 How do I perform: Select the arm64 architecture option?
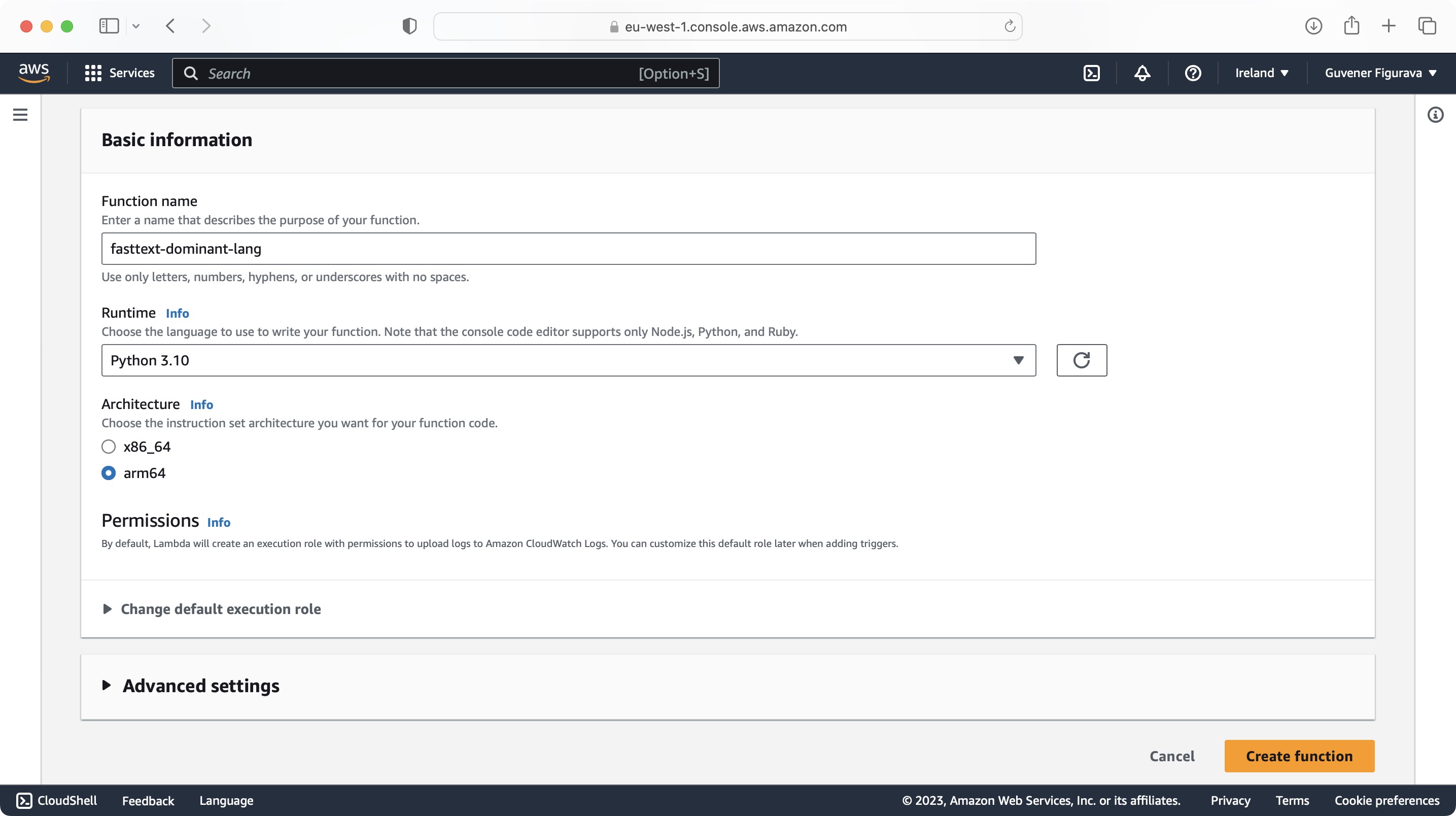point(109,473)
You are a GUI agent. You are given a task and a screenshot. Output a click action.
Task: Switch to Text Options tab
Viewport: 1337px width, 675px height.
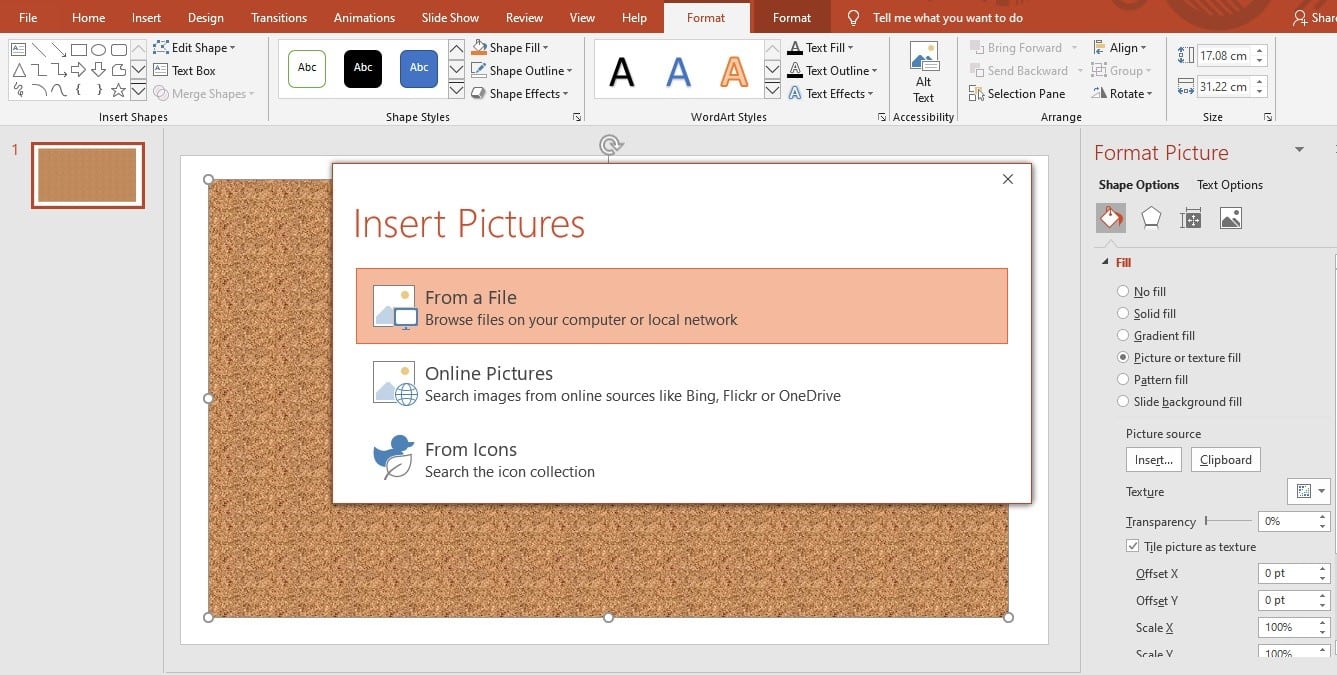[x=1229, y=185]
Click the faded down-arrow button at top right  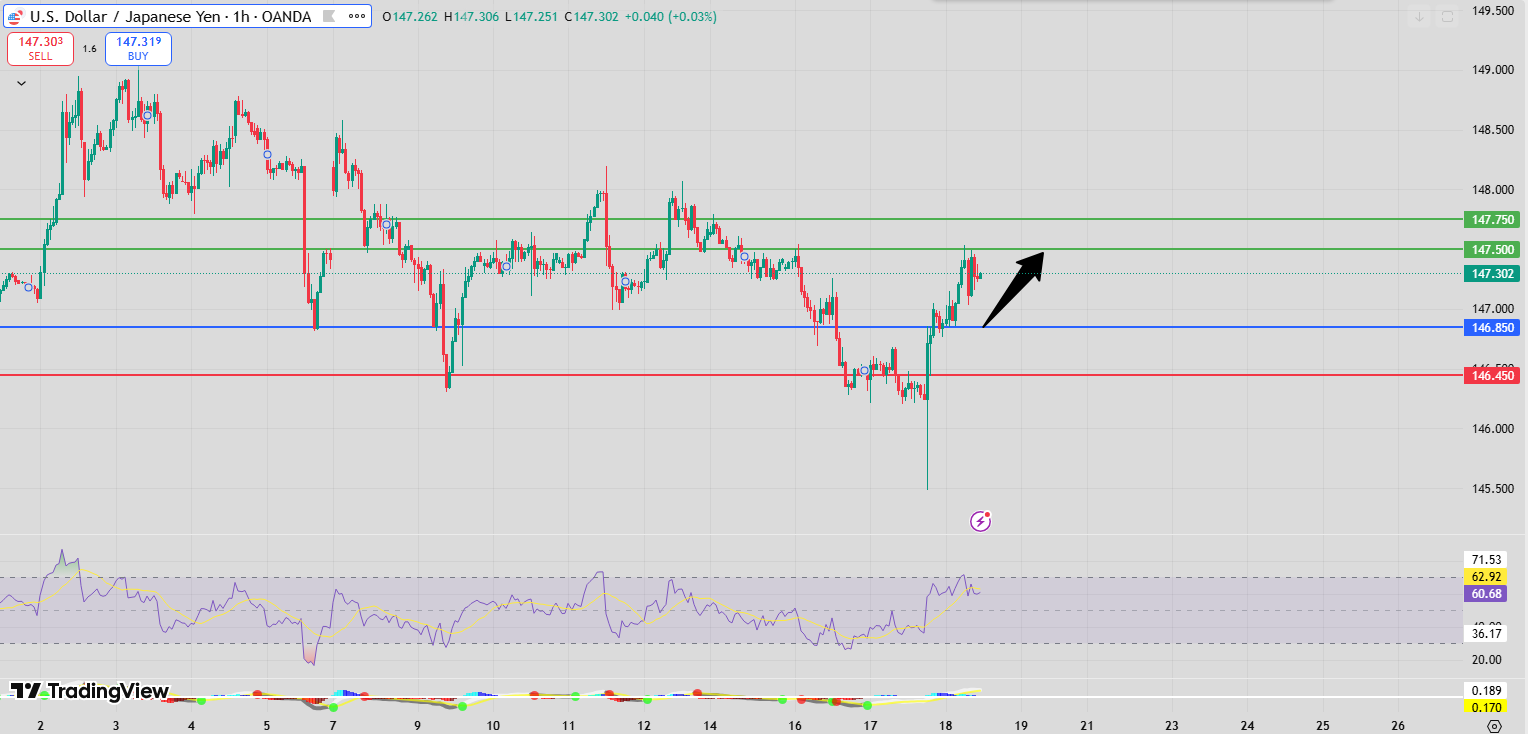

*Exercise directions*: List the material as numbered lines, skipping blank lines, from the very start down through the line containing "[x=1229, y=185]", with both ends included. Leave the pictures out of the list.

*Response*:
1.  How do I perform: Select the arm64 architecture option?
2. point(109,473)
3. You are a GUI agent. You are given a task and a screenshot. Output a click action.
4. Task: Switch to Text Options tab
5. Viewport: 1337px width, 675px height.
6. [x=1229, y=185]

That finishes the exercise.